Simple microeconomics shows the fallacy of most voter fraud

Opinion

voter fraud
lakshmiprasad S/Getty Images

Krucoff, a commercial real estate broker, ran unsuccessfully as an independent candidate to be the non-voting delegate from the District of Columbia in the House of Representatives.


It was just prior to my first midterm exam in microeconomics when I learned that a company ideally should keep producing so long as it can make money by doing it. In other words, once the marginal cost of production exceeds the marginal revenue from that production it is quitting time. And his concept applies beyond the world of production: When the potential cost of doing something (like voting) outweighs the potential benefit from that activity, then that activity makes no sense to do anymore.

Suppose I wanted to vote a few times, maybe in a different city or state, or as a different person, would I? In 2020, I voted in the District of Columbia where I live now and where I have lived for most of my life. However, as recently as the 2016 election I lived and voted in Maryland. Last November, could I have first voted at my present precinct in the District of Columbia, then driven a few miles to the north and walked into my old Montgomery County precinct and voted again? The answer is no, because Maryland canceled my registration. It turns out that 30 states (including Maryland) and the District of Columbia are member of a highly efficient and cost-effective non-profit called the Electronic Registration and Information Center. ERIC shared the fact that after I registered with the Board of Elections in D.C., Maryland canceled me. So, had I tried to vote twice in this manner I would have been unsuccessful and possibly arrested.
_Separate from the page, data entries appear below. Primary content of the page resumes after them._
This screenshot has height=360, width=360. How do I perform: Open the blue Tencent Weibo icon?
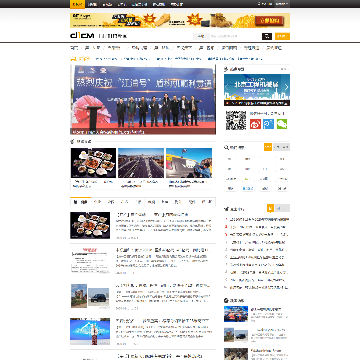[268, 124]
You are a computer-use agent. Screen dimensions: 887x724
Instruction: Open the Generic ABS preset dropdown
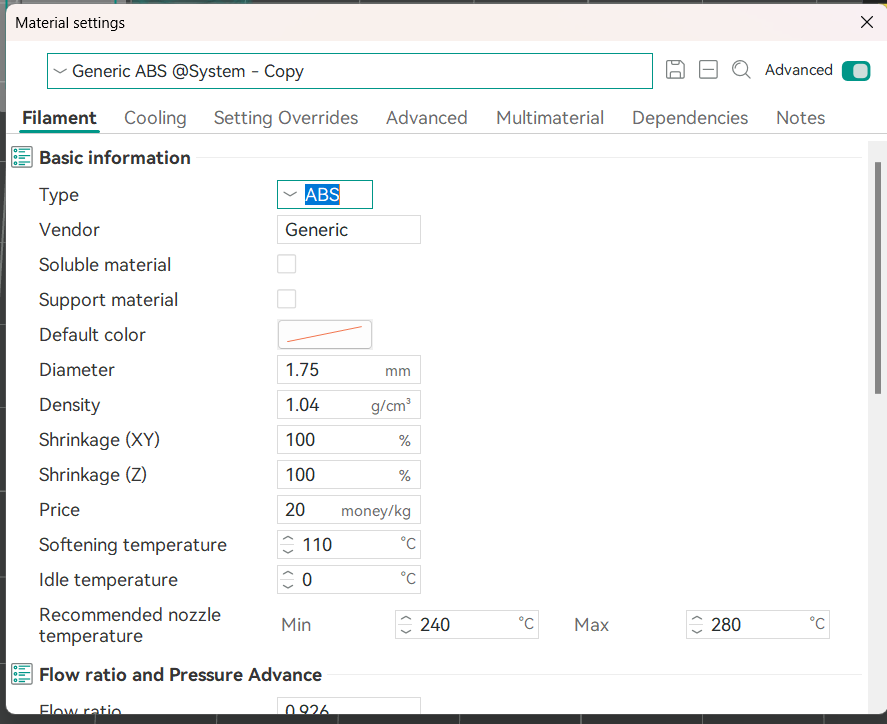pos(349,71)
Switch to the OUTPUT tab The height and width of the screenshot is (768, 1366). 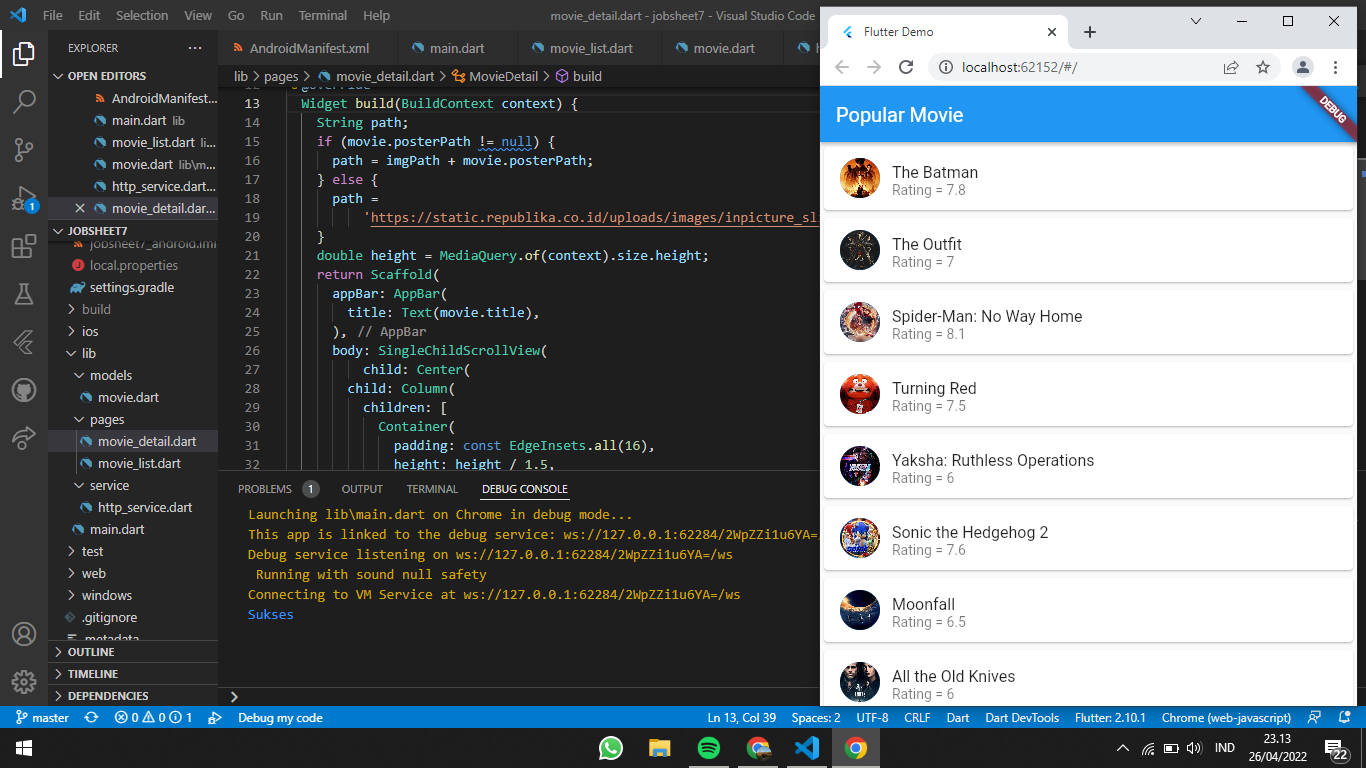click(x=361, y=489)
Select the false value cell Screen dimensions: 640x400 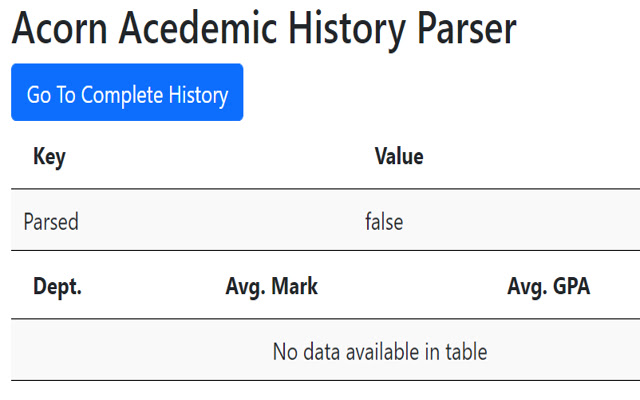tap(384, 221)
Now suppose I knew someone was not going to vote last year. Maybe that person passed away. Should I have attempted to vote for that person in addition to voting for myself? Here again the obvious answer is no. So long as I have a basic sense of risk versus reward, I should not do this. The potential marginal benefit of my one additional vote would not be worth the risk of me committing a crime that could put me in jail for multiple years in addition to incurring a significant fine.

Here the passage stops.